Separate embedding worker process (like ChromaDB was, but lighter)
Queue-based: page saves write to a queue (SQLite reindex_queue table already in schema), worker process reads and embeds
Graceful shutdown handler in sync thread

3. Sync frequency

Currently every 60 seconds by polling git HEAD SHA. For a multi-tenant setup with many wikis, polling every wiki every 60 seconds doesn't scale. A queue (reindex_queue table triggered by page_saved hook) would be more efficient.

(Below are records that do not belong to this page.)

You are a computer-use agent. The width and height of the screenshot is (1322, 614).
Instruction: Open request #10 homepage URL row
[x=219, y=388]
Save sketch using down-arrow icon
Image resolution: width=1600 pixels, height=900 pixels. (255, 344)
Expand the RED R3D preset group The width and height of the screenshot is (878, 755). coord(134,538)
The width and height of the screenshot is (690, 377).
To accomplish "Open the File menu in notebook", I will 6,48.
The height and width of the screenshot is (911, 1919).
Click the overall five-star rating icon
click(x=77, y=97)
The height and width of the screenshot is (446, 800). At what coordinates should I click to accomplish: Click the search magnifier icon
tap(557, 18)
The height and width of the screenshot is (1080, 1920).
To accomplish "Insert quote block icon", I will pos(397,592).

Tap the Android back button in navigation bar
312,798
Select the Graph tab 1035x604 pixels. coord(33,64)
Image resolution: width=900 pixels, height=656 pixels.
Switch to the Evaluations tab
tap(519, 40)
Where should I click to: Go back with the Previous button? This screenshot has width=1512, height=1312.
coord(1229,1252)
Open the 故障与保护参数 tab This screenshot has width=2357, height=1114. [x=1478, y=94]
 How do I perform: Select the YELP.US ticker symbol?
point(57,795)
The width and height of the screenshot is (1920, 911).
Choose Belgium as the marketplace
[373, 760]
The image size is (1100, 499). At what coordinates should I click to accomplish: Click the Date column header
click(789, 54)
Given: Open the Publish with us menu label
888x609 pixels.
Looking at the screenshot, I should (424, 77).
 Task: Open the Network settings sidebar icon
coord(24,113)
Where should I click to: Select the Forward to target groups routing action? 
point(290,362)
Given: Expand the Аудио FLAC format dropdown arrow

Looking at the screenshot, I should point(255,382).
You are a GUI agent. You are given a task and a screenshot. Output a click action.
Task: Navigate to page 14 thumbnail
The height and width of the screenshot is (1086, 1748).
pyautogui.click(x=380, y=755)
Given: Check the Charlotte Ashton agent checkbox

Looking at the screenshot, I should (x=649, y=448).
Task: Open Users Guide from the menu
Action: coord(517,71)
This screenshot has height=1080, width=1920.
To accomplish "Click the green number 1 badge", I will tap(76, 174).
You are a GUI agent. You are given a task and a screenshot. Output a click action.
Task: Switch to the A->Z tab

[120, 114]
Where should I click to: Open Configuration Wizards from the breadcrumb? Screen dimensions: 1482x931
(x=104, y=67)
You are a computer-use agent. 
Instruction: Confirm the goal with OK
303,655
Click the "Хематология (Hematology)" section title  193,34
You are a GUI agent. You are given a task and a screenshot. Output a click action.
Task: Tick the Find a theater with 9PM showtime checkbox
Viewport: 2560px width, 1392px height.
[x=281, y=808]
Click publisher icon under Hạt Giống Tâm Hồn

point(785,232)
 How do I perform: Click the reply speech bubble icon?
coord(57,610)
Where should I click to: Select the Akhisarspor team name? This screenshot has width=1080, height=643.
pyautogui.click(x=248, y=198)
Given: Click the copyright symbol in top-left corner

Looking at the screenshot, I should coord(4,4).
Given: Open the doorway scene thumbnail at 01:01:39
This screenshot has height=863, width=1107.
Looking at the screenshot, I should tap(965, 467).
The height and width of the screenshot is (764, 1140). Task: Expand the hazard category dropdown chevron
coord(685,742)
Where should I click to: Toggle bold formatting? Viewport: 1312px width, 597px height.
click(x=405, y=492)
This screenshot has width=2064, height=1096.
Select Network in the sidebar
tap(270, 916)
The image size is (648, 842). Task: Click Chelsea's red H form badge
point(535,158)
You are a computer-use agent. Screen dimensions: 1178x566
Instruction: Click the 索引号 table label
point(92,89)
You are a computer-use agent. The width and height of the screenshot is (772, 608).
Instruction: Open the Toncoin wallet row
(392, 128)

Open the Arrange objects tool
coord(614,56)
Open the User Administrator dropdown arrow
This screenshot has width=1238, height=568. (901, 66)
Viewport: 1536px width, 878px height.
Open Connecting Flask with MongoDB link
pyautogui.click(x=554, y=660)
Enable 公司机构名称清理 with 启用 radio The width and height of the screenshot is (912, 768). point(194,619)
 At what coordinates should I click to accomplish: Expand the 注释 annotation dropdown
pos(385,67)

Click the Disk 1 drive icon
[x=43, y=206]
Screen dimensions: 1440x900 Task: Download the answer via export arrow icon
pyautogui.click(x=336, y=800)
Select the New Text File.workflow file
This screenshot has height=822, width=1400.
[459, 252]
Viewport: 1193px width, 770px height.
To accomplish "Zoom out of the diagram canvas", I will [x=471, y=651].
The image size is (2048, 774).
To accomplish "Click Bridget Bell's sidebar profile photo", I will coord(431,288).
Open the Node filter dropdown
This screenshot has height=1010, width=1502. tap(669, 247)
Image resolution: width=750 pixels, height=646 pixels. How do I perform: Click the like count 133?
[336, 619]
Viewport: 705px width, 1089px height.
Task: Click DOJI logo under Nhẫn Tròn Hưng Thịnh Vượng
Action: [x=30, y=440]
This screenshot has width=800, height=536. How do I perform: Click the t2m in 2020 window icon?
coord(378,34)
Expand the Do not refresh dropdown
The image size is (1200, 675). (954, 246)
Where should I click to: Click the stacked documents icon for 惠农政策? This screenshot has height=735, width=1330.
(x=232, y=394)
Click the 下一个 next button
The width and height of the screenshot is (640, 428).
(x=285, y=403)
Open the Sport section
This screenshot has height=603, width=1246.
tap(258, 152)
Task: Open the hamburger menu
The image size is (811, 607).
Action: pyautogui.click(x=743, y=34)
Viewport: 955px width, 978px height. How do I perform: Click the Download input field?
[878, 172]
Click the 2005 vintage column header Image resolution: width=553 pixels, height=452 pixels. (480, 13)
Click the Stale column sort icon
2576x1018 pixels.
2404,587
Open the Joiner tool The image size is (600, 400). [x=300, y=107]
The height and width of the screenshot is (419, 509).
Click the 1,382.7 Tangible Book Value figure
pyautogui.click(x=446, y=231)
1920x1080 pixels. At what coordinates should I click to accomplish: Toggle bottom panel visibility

4. FAISS sidecar scalability

The FAISS backend stores all chunk metadata in a JSON sidecar file (embeddings.json) alongside the binary index. The sidecar is loaded fully into memory on startup and re-serialized on every upsert/delete. With Semantic Search V2, new metadata fields (section, section_path, page_word_count, total_chunks) add ~160 bytes per chunk, roughly doubling the sidecar size (~140 → ~300 bytes/chunk).

Investigate:

At what corpus size does sidecar I/O become a bottleneck? (Estimated threshold: ~10K chunks / ~3MB sidecar)
For multi-tenant with many wikis, each loading its own sidecar at startup, what is the aggregate memory and startup time cost?
Should chunk text be stored in the sidecar at all? (It duplicates embedded data — removing it would cut sidecar size significantly)
Alternative: move metadata to SQLite (already in schema as reindex_queue) for indexed access instead of full-file load/save

Not blocking launch

Semantic search works for the dev wiki. Multi-tenant indexing is needed before opening to users with multiple wikis. The in-process risks, sync frequency, and sidecar scalability are optimization concerns for later.